13 de dezembro de 2010 | 11h46
Bom perfil na nova New Yorker: Shigeru Miyamoto, uma das personalidades do mundo dos games mais idolatradas no mundo. Como principal designer de jogos da Nintendo, ele foi responsável pelo nascimento de vários personagens mundialmente conhecidos, entre eles Donkey Kong, Mario e Link (The Legend of Zelda).

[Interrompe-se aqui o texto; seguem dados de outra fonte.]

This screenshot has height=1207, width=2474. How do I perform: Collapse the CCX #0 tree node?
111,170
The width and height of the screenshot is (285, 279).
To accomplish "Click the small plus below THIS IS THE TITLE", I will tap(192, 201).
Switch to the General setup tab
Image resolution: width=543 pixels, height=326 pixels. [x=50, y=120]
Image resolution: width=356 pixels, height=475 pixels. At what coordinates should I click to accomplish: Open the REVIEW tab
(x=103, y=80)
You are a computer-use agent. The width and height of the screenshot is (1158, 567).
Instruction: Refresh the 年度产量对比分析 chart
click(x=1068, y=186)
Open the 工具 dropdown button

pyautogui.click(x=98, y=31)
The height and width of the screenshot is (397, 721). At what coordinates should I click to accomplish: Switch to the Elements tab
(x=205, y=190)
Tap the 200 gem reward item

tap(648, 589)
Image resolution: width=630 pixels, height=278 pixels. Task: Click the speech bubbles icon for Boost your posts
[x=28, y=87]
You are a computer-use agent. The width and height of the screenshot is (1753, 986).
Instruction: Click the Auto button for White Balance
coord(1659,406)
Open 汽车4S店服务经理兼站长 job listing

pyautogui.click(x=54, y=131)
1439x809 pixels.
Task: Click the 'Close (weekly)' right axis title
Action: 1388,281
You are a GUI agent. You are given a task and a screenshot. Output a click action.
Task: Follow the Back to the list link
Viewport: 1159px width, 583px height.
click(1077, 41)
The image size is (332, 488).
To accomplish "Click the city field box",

Segue o trecho inicial da matéria:
“When Shigeru Miyamoto was a child, he didn’t really have any toys, so he made his own, out of wood and string. He put on performances with homemade puppets and made cartoon flip-books. He pretended that there were magical realms hidden behind the sliding shoji screens in his family’s little house. There was no television. His parents were of modest means but hardly poor. This was in the late nineteen-fifties and early nineteen-sixties, in the rural village of Sonobe, about thirty miles northwest of Kyoto, in a river valley surrounded by wooded mountains. As he got older, he wandered farther afield, on foot or by bike. He explored a bamboo forest behind the town’s ancient Shinto shrine and bushwhacked through the cedars and pines on a small mountain near the junior high school. One day, when he was seven or eight, he came across a hole in the ground. He peered inside and saw nothing but darkness. He came back the next day with a lantern and shimmied through the hole and found himself in a small cavern. He could see that passageways led to other chambers. Over the summer, he kept returning to the cave to marvel at the dance of the shadows on the walls.”